I remember a woman in Govandi who was nearly 50 years old when she came for this programme. She had lost her husband and didn’t have any means of livelihood. For her it meant a job in Phoenix Mall in Kurla, Mumbai.

 

And in her state she might have ended up working as a maid in a house.

Absolutely. Or doing some kind of illegal activity. It’s not that people like to do it, but they end up in that cycle because of their circumstances.

 

Here, instead, you get formal employment.

I tell you, whenever I interact with them, I come back humbled. The lady I was talking about, she was proud of being a cleaner. That is the kind of people we love to work with.

We have a programme for upgrading people, which is about to start. People who have learnt what we taught them and have the right attitude will after a couple of years be taught better skills. Some of them can be upgraded to housekeeping, others to food safety. But I am not an etiquette school. What I can do is help them by giving them technical skills. For example, a guy who we’ve trained knows that it is important to wash your hands.
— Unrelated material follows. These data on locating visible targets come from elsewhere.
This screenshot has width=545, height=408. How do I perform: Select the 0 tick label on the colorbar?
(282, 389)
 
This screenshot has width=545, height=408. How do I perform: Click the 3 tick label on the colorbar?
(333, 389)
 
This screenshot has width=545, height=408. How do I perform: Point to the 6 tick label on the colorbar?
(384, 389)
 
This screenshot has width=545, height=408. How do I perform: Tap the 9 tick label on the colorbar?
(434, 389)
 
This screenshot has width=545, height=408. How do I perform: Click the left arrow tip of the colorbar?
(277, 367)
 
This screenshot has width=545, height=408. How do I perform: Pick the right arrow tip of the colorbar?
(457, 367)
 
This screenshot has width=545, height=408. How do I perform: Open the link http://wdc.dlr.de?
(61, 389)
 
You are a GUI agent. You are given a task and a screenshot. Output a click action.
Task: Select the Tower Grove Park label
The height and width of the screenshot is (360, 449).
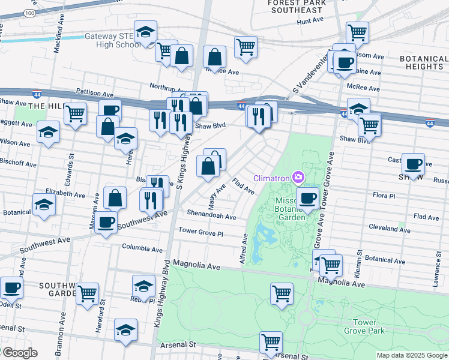tap(364, 326)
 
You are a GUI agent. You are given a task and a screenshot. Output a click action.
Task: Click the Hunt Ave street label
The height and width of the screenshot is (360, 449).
tap(310, 21)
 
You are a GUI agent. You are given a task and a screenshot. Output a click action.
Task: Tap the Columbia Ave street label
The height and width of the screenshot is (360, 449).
tap(142, 248)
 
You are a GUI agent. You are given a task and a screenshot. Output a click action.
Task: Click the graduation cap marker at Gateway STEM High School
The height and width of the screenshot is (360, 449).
tap(145, 32)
If he goes to a hotel with a food handler’s certification, I am sure hotels won’t say that they don’t want him there.

Thankfully, after working for years in this space, we have a reputation which helps. When our trainees get certificates that say, ‘Diversey trained’, it carries weight. It carries enough weight to get them a job. It takes them a long way.

 

How many people have you trained?

So far, we’ve trained about 18,000 people.

 

So roughly 6,000 people a year. How many trainers do you have?

We have 12-13 trainers. They are supported by eight to10 mobilisers who go into the communities.

 

The average salary works out to be?

The minimum salary is Rs 7,500. It varies according to state laws.

 

So Rs 7,500 upwards?

Yes. What we’re doing is encouraging our partners. I keep talking to their CEOs. I encourage them to pay these guys higher than the minimum wage but I have not made enough headway in that space. It is my self-imposed objective that the people who go with the Diversey certificate get about 20 percent more than the market rate. I still need to convince a few companies to do that. But I’m sure it’ll happen. It is all about productivity. It is not about the number of heads you have.